Local leaders working together to make improvements on Route 25
and Highways 152 and 156
Gilroy – Solutions to nightmare traffic east of Gilroy are crystallizing as leaders in San Benito and Santa Clara counties position the region for a slice of $20 billion in state bond money.
The bond, Prop. 1B, earmarked for highways, levees and other public infrastructure, does not reach voters until Nov. 7. But if approved, the region will have barely two months to show state officials a cohesive plan for upgrades along state Route 25 and Highways 152 and 156. All three roads connect Gilroy and its southerly neighbors to the Central Valley.
Officials in both counties have agreed that widening Highway 152 and Route 25 are the top priorities. They have dismissed the idea of creating a new interchange with U.S. Highway 101 just north of the counties’ shared border – a move that would require cutting through swaths of pristine farmland in San Benito County to make way for an east-west connection.
The solutions mirror ideas in last year’s Southern Gateway Transportation and Land Use Study, a report issued by the Santa Clara Valley Transportation Authority. The document offers six high-priced combinations of road improvements, each with a price tag between $700 million and $1.5 billion.
“We’re not working off that script anymore,” said Bob Davies, executive director of the San Benito County Council of Governments, a lead agency in the road improvement effort. Davies met for the second time in a month last week with Gilroy Mayor Al Pinheiro, Santa Clara County Supervisor Don Gage, and a host of city and county officials in San Benito County.
“The blessing of all of us being able to get together and talk about all of this is that we realize that Pacheco Pass and Hwy. 152 are the highest priority for San Benito County and southern Santa Clara County,” Davies said. “We also understand that being able to do that all at once with one large sum of money from one place is probably not feasible. Working together to try to phase in the project is the best way to do it.”
The newfound consensus represents a breakthrough for the two counties, whose officials have struggled for years to agree on a priority list of road improvements. Most recently, the area resolved a dispute over the best way to untangle traffic at the Don Pacheco Y – the crossroads of highways 152 and 156. The intersection is notorious for snarling weekend and holiday traffic for miles in both directions. Both counties have contributed several million dollars toward the overall cost of a flyover intended to keep cars and trucks moving.
“The 156 flyover is going to help some of it,” Mayor Pinheiro said, “but that’s still not going to answer all of the safety issues and congestion all the way back to 10th Street and 101 in Gilroy.”
The 10th Street corridor, which eventually turns into Highway 152, has seen a steady increase in traffic with the rise of two major shopping centers on the east side of Gilroy. Officials fear the problem will grow worse in the next decade, as 10th Street becomes an east-west artery connecting 1,700 new homes in southwest Gilroy with the shopping hub off Pacheco Pass.
The Gateway study places a $230 million price tag on widening Highway 152 – a 13-mile stretch of road between Gilroy and the Don Pacheco Y – from two to four lanes.

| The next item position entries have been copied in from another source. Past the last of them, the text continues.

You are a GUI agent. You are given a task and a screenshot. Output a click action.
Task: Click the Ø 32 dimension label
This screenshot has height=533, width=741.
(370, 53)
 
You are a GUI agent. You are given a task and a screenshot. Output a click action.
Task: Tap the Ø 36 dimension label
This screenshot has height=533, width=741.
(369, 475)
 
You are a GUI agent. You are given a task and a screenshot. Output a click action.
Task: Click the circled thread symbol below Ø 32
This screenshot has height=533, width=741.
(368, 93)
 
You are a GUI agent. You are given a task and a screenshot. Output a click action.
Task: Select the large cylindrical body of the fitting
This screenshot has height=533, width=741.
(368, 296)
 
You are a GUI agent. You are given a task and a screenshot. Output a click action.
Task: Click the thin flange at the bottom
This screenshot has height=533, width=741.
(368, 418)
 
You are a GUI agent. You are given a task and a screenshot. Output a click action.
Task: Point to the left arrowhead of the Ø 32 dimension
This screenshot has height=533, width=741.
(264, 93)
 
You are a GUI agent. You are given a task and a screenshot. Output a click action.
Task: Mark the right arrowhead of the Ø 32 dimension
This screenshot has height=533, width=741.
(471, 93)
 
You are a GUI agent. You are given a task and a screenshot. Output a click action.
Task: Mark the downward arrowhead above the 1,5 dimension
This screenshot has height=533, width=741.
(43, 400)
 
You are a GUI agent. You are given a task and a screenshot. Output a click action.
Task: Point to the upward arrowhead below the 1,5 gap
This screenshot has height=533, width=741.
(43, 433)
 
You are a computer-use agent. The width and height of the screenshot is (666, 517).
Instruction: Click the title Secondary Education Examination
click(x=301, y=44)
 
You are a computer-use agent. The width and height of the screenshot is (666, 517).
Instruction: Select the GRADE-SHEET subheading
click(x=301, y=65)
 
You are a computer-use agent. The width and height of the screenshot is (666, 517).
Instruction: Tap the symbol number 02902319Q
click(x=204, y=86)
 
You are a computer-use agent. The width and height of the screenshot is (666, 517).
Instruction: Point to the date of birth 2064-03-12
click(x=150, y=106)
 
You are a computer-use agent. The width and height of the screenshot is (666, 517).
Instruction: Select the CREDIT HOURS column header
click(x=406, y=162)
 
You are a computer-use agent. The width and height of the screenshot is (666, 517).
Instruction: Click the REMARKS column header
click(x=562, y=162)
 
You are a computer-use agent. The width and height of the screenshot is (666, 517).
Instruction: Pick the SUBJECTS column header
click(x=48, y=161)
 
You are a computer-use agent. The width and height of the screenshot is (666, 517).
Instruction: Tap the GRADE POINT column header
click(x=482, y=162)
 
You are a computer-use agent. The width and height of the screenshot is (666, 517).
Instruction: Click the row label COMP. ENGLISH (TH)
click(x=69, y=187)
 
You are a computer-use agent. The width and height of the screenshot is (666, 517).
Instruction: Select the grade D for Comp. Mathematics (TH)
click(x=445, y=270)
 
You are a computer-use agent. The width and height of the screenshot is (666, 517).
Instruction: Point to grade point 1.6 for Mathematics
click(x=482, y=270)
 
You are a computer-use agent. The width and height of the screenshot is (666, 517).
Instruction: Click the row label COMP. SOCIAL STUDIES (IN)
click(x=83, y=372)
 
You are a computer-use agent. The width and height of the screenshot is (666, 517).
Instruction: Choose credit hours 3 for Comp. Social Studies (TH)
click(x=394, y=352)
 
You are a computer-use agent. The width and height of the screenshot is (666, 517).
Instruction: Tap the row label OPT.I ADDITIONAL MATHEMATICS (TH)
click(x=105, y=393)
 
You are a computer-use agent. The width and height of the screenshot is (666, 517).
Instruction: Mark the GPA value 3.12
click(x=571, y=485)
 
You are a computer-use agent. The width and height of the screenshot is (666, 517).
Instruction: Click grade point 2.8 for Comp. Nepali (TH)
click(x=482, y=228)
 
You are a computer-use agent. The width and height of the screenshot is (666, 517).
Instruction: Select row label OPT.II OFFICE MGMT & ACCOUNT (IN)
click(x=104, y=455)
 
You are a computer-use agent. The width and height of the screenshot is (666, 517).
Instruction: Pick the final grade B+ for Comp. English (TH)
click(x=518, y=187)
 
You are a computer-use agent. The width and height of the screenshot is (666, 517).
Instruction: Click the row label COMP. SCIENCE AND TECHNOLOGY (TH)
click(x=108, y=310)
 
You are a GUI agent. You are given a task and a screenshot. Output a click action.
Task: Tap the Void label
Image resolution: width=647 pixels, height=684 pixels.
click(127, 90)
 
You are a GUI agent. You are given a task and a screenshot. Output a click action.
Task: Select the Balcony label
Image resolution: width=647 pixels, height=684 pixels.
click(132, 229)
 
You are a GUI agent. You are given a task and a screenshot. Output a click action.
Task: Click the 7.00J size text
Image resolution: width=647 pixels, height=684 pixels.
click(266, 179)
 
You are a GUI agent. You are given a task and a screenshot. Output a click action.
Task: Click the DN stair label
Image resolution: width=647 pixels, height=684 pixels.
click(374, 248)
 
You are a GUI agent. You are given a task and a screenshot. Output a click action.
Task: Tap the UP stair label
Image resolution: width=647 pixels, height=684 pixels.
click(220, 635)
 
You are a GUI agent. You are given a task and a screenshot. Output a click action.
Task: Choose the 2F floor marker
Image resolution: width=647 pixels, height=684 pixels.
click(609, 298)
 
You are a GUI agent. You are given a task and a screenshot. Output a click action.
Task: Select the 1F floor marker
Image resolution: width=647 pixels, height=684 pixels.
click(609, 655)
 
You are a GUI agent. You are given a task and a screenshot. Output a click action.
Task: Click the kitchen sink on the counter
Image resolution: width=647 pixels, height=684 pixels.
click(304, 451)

The price tag for improvements on Route 25, which would include a new interchange with Highway 101, will depend on the final plan for connecting the road with traffic arteries to the east.
The Gateway study proposed a variety of new connections between Route 25 and Highway 152 or 156, but officials plan to work outside the bounds of the study.
“Both regions agree the route should be as far north in San Benito County as possible so as not to disrupt the economic and agricultural base in that region,” Davies said. “What we’ll be looking at undoubtedly is improvements along the existing alignment, and other alignments to improve that. There are a lot of variables there: economic, environmental, efficient movement of goods.”
The Route 25 improvements are uniquely positioned for funding under the state bond measure, but the project will have a tough time pulling down funding if officials fail to speak with a unified voice.
“In order for us to do anything and get the money we have to work together,” Supervisor Gage said. The returns from any state bond are hard to measure, and Gage warned that the region will have to cobble together millions of dollars from local, state and federal sources to complete all improvements outlined in the Gateway study.
Gage is lobbying state legislators and local congressmen to help raise funds, but nothing can move forward until officials meet on Nov. 16, when they hope to come up with a final blueprint for improvements. Then officials must sell the plan to their fellow council members and supervisors.
“We have to pick the option that’s doable,” Gage stressed. “You can go out there and say ‘I want the world,’ but you’re not going to get it.”